> [Given problem 1]:
Answer these questions about the forum thread on the sports package:
(a) What does souper say the "6S" stands for?
(b) What model year is the car that Massboykie has with the sport package?
(c) By roughly how much does Massboykie think the sport suspension lowers the car?

> [Given passage]:
....
# Sports package?



## souper (Mar 8, 2006)

What are the differences between a 2000 A6 2.7T 6S vs one with a sports package? All I know is the suspension...


----------



## Massboykie (Aug 15, 2006)

*Re: Sports package? (souper)*

Not sure if they had an S-line in 2000. I believe it only came out in 2003. Hopefully someone else can confirm.
I have a 2002 with the sport package and there is no difference between mine and a 2003 S-line as far as I know. I have the same sport seats, suspension and wheels. Just not the s-line badge on the sides... but i got those off eBay








Cheers
Massboykie


----------



## souper (Mar 8, 2006)

*Re: Sports package? (Massboykie)*

Well the 6S meant for 6 speed. I'm not too sure about the S-line, but I don't think it came out in 2000 either.


----------



## Massboykie (Aug 15, 2006)

*Re: Sports package? (souper)*


_Quote, originally posted by *souper* »_Well the 6S meant for 6 speed. I'm not too sure about the S-line, but I don't think it came out in 2000 either.

Ah my mistake sorry dude, I thought you meant s-line
Then as far as I know the Sport package included the sport seats, and the 17" wheels and obvioulsy the sport suspension which was stiffer and I think about 1" lower. The Sway bars on the sport package is also beefier.
....
> [Given problem 2]: Duplicate the records line for line, starting with their first line and going on through the line that contains "The image size is (600, 450).", including that line.

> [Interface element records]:
....
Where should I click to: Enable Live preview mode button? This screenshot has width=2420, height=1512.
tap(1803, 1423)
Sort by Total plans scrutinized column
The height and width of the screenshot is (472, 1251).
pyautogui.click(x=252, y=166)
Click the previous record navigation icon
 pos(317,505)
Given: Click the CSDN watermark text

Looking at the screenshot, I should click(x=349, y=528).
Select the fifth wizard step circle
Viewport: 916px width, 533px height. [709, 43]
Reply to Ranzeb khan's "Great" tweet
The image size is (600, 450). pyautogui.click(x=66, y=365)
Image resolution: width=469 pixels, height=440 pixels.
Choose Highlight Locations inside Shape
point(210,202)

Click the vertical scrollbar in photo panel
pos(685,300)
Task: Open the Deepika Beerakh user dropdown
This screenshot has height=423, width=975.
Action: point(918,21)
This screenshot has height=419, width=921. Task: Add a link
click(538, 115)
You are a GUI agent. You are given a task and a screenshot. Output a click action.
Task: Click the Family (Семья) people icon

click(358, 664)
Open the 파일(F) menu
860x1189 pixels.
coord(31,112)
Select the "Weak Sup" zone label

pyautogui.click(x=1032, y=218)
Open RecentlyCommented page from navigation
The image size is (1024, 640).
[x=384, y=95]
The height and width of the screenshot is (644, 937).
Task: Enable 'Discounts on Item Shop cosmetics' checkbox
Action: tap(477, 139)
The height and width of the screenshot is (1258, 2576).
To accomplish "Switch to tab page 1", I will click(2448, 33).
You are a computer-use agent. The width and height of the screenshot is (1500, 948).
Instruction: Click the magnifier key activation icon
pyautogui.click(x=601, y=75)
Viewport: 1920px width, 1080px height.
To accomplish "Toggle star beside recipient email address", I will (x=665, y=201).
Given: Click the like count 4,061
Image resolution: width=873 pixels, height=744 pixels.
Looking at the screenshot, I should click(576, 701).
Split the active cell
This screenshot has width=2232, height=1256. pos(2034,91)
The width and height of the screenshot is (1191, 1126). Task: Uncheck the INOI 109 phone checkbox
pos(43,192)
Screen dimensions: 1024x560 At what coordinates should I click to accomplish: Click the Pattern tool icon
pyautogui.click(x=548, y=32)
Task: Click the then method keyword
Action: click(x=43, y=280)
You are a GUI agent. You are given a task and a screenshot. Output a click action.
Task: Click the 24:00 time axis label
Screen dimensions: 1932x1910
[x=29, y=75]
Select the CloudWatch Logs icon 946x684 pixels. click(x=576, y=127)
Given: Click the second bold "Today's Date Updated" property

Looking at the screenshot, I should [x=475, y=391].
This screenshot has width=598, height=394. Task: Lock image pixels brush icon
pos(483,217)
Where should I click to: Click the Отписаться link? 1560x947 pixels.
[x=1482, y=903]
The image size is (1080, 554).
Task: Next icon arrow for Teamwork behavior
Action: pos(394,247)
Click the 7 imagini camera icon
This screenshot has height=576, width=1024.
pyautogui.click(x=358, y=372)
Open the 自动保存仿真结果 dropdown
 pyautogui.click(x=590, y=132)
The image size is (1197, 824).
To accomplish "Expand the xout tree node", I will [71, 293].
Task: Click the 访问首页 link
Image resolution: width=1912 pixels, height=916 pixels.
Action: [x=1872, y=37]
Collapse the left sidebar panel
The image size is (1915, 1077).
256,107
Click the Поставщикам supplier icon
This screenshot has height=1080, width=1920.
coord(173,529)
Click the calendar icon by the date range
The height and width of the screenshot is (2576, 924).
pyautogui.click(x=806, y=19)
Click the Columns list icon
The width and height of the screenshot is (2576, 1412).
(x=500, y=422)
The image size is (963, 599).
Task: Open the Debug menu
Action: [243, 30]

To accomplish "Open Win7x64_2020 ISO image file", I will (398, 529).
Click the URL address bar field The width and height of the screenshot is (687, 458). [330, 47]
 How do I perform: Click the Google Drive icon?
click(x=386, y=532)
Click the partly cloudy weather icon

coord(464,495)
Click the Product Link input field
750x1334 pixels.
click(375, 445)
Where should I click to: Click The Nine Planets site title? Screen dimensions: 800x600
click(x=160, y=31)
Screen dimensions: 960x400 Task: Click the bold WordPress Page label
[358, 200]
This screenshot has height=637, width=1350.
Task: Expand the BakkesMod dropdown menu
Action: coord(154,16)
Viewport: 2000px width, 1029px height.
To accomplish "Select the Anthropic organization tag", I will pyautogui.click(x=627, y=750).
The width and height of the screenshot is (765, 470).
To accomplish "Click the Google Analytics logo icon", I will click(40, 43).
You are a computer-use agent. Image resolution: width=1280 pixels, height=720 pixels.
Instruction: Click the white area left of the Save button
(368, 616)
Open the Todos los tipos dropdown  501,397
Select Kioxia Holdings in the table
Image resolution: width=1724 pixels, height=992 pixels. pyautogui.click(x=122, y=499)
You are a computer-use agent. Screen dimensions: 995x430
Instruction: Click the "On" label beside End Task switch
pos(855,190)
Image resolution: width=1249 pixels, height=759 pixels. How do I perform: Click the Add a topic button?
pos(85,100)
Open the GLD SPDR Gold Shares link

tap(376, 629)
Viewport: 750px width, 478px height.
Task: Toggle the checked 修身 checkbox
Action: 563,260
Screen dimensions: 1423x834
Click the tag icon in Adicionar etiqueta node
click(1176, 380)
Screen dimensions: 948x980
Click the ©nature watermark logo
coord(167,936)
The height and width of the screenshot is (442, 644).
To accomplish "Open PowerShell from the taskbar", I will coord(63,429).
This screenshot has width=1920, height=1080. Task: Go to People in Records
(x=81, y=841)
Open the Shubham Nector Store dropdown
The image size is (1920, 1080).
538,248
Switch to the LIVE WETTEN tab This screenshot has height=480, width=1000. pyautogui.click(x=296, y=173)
....
> [Final answer 1]:
(a) 6 speed
(b) 2002
(c) About 1 inch

> [Final answer 2]:
Where should I click to: Enable Live preview mode button? This screenshot has width=2420, height=1512.
tap(1803, 1423)
Sort by Total plans scrutinized column
The height and width of the screenshot is (472, 1251).
pyautogui.click(x=252, y=166)
Click the previous record navigation icon
 pos(317,505)
Given: Click the CSDN watermark text

Looking at the screenshot, I should click(x=349, y=528).
Select the fifth wizard step circle
Viewport: 916px width, 533px height. [709, 43]
Reply to Ranzeb khan's "Great" tweet
The image size is (600, 450). pyautogui.click(x=66, y=365)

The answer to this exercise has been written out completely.